Sinister aspects are seen as stronger than dexter aspects, so the aspect cast by the Moon is stronger than the aspect cast by Saturn and the Moon overcomes Saturn. In his introduction to Astrology Sahl writes:
The square aspect is from the fourth sign and the tenth (Sahl used whole sign houses)...
and the second square aspect that is which comes from the tenth) is stronger than the first square aspect
For brevity I've missed out his references to sextiles and trines but in both cases the aspect in the direction of signs is take as the stronger one.
Now a couple of centuries afterwards Al Biruni, in
The Book of Instruction in the Elements of the Art of Astrology gives virtually the same example as Sahl but appears (because his description is not quite as explicit as Sahl's) to reverses the strength of the aspects. It seems that there was either miscopying or mistranslation between the early Medieval Astrologerrs (who seemed to know their Hellenistic Astrology) and the later ones. I know Deb denies that such a shift occurred.
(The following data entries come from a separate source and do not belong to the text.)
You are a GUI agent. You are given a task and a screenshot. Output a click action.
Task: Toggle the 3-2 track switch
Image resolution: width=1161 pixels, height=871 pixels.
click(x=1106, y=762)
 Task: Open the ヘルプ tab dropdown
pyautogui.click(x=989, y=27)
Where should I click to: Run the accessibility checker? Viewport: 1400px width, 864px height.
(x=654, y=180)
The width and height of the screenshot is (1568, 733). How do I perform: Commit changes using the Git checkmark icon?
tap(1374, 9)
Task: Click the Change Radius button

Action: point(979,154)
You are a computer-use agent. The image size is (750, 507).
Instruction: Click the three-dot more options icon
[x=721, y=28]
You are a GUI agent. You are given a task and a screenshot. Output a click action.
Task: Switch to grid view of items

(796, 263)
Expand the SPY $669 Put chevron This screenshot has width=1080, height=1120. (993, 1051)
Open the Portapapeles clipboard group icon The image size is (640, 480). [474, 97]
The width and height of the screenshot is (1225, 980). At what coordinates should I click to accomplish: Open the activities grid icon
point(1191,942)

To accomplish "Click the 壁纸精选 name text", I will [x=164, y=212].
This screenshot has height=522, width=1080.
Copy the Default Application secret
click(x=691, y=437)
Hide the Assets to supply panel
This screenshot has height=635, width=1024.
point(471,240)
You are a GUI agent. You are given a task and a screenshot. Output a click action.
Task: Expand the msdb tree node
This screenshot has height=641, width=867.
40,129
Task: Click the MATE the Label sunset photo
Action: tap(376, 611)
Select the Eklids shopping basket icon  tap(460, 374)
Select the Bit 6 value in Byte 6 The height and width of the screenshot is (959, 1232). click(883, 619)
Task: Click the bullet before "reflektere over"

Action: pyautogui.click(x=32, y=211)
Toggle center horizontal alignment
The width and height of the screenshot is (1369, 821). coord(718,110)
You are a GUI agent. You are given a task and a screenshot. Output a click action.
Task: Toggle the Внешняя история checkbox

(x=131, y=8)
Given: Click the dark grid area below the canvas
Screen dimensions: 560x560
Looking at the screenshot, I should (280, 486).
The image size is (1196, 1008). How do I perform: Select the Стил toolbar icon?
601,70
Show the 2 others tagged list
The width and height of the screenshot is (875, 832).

I know, because I've read the thread on Skyscript, that Deb claims that the Hellenistic version isn't really what is meant by sinister and dexter and took someone who did know his Hellenistic Astrology to task fro claiming otherwise.
So you have two definitions, which are diametrically opposite of these terms. Who is right? Well it's possible to argue that the Hellenistic Astrologers who invented Astrology and Sahl and Masha'allah who used their work didn't understand their own system.
Alternatively one can try the Deb argument and claim that the two definitions are of different things. Deb bases her argument on the Solar/Lunar cycle but I think that she is really talking about another form of strength. The waxing Moon and the Waning Moon.
But consider the situation with Sun and Saturn. On Deb's argument the Sun in Cancer applying to Saturn in Libra should be overcome by Saturn and not vice versa. It seems to me that she's confusing the solar cycle of planets with the direction that aspects are cast. It's the only way to attempt yo square the versions of Lilly and Al Biruni with a rationale that yields the dexter aspect as the stronger.
Incidentally I don't expect Deb to yield on this point she follows the later Medieval approach and we either accept that the definition changed over time or we try some way of testing which is actually stronger. But there are so many variables at work that I think that would be impossible.
Incidentally my point in my original post is that Modern Astrology treats both squares (both sextiles and trines) as of equal strength and that's built into Cosmodynes but for a practitioner of Traditional Astrology the two are not equal.